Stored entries
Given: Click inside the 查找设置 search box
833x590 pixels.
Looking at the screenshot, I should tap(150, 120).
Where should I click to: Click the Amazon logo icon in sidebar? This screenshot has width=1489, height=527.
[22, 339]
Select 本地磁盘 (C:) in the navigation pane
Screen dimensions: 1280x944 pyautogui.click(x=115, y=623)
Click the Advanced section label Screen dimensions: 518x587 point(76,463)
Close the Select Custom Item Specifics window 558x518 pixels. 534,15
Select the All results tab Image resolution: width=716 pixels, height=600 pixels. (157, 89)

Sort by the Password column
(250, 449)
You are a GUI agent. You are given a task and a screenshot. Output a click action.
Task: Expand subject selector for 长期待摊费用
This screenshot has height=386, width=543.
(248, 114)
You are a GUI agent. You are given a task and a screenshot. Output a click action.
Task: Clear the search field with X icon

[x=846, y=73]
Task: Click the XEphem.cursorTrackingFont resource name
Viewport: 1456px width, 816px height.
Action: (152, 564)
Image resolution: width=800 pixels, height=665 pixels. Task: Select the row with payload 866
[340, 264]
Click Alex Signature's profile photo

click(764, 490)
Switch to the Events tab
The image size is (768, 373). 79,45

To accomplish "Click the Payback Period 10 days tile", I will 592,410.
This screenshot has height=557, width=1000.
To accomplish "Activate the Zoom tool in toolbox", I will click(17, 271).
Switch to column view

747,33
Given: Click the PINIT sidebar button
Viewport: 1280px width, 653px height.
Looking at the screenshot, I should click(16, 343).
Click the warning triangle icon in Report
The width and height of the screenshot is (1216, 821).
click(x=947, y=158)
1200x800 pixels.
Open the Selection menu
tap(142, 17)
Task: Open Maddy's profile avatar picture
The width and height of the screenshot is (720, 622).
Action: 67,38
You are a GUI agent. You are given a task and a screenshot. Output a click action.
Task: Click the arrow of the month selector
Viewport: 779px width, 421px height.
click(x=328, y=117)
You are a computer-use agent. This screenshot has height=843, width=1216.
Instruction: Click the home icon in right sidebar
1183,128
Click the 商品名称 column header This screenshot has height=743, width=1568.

Task to complete
Look above for the line that contains "Viewport: 1280px width, 653px height.". That line and every line after it through the end of the data must be written out exactly, with nothing else.

Task result
Viewport: 1280px width, 653px height.
Looking at the screenshot, I should click(16, 343).
Click the warning triangle icon in Report
The width and height of the screenshot is (1216, 821).
click(x=947, y=158)
1200x800 pixels.
Open the Selection menu
tap(142, 17)
Task: Open Maddy's profile avatar picture
The width and height of the screenshot is (720, 622).
Action: 67,38
You are a GUI agent. You are given a task and a screenshot. Output a click action.
Task: Click the arrow of the month selector
Viewport: 779px width, 421px height.
click(x=328, y=117)
You are a computer-use agent. This screenshot has height=843, width=1216.
Instruction: Click the home icon in right sidebar
1183,128
Click the 商品名称 column header This screenshot has height=743, width=1568.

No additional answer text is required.